Justice Stephen Breyer once remarked that
being appointed to the Supreme Court of
the United States requires lightning “to strike
twice in the same place.”1 In other words,
a prior judicial appointment is essentially a
prerequisite. Indeed, all but one of the current justices were sitting federal judges when
nominated, and before Solicitor General Elena Kagan replaced John Paul Stevens, the
Court was constituted entirely of former judges. In Pathways, University of Vermont professor Garrison Nelson2 contrasts this narrow career path to that of earlier justices who often came to the Court with high-level political
experience as governors, senators, and cabinet officials. Aided by a small army of charts
and tables that only a political scientist could
love, Nelson comprehensively documents the
trend in Supreme Court nominees away from
experience in the “political arena” in favor of
service in the “judicial monastery.”3 But upon
becoming justices do arena-hardened politicos decide cases better, or differently, than
cloistered judicial monks? While Pathways
is filled with interesting historical anecdotes
and is a useful resource to scholars studying
the Court, it leaves this central question unanswered.
Nelson places each Supreme Court nominee in one or more of four categories: collateral (nominees from Congress, governorships, or the Cabinet); diagonal (nominees
from lower government posts); vertical (nominees from the judiciary); and external (nominees from private practice or academia). Using this framework he then chronicles how recent presidents overwhelmingly favored vertical monastery nominees, in contrast to the
collateral arena nominees often selected by
earlier presidents. Nelson pegs the turning
point as President Eisenhower’s 1953 selection of California governor Earl Warren to
serve as chief justice. Decisions like Brown v.
Board of Education4 and Miranda v. Arizona5
40
apparently were not what Eisenhower had in
mind when he named the Republican former
prosecutor.
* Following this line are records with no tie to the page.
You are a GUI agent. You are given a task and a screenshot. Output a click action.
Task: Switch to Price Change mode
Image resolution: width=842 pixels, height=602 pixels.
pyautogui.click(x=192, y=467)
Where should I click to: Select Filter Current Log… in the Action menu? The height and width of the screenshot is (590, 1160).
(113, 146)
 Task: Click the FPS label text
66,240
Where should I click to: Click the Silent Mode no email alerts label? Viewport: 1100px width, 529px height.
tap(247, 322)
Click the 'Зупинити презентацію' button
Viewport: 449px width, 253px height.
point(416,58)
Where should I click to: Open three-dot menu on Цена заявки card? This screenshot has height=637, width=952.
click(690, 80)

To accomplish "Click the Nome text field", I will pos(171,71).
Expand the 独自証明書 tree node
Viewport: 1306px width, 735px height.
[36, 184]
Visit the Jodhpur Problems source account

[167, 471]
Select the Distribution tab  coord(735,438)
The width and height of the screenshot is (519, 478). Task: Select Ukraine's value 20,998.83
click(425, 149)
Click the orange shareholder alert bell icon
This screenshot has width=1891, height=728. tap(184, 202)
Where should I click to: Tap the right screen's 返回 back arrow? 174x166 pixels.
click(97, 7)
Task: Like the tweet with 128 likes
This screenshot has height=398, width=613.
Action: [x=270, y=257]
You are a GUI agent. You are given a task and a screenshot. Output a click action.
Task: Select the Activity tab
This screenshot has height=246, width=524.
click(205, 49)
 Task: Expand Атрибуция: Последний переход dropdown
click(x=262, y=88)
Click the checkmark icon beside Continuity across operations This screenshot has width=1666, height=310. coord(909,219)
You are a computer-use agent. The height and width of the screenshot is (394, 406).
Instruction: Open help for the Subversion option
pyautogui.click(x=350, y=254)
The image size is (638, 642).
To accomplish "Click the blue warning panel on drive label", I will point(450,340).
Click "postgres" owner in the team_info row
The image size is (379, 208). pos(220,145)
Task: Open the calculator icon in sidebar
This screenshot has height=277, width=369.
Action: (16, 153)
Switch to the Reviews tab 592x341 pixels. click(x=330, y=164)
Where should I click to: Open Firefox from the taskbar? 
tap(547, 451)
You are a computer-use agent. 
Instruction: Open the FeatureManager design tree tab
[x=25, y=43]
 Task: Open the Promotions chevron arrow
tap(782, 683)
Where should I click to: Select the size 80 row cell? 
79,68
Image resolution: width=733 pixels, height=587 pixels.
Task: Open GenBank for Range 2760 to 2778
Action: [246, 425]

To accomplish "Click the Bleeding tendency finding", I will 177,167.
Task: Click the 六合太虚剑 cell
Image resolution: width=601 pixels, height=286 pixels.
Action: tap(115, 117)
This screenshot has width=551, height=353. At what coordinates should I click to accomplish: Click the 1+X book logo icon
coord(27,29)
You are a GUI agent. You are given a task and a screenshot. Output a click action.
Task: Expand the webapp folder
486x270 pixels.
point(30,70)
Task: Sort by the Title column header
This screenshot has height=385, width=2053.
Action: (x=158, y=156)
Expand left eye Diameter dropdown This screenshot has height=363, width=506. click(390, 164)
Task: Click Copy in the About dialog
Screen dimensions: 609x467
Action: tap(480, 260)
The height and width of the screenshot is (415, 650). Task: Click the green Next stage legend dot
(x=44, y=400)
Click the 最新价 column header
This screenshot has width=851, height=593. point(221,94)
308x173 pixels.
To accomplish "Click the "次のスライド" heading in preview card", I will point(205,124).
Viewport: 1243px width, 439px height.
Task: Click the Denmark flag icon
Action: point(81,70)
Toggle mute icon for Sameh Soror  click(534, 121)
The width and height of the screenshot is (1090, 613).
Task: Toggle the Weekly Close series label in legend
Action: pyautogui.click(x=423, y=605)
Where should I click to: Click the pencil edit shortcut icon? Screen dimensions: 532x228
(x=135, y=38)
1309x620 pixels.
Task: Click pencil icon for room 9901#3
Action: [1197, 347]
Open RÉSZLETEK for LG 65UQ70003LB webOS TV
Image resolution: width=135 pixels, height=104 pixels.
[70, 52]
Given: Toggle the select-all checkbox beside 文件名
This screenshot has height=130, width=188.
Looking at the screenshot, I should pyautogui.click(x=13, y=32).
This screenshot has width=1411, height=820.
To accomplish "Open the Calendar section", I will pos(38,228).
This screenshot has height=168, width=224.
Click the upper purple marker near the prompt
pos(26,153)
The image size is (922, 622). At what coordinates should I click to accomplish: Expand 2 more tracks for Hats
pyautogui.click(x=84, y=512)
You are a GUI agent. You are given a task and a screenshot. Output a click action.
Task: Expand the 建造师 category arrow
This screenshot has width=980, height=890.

Lessons were learned, and later Presidents realized that vertical nominees
were more ideologically predictable than collateral, diagonal, or external nominees who
lacked judicial track records. Consequently,
when the Court decided Citizens United v.
FEC6 in 2010, it was composed of nine former
federal appellate judges. Contrast that to the
Brown Court, which included a former governor, three former senators, a former cabinet
member, two others who had served in high
government positions (as Solicitor General
and SEC Commissioner), and a law professor.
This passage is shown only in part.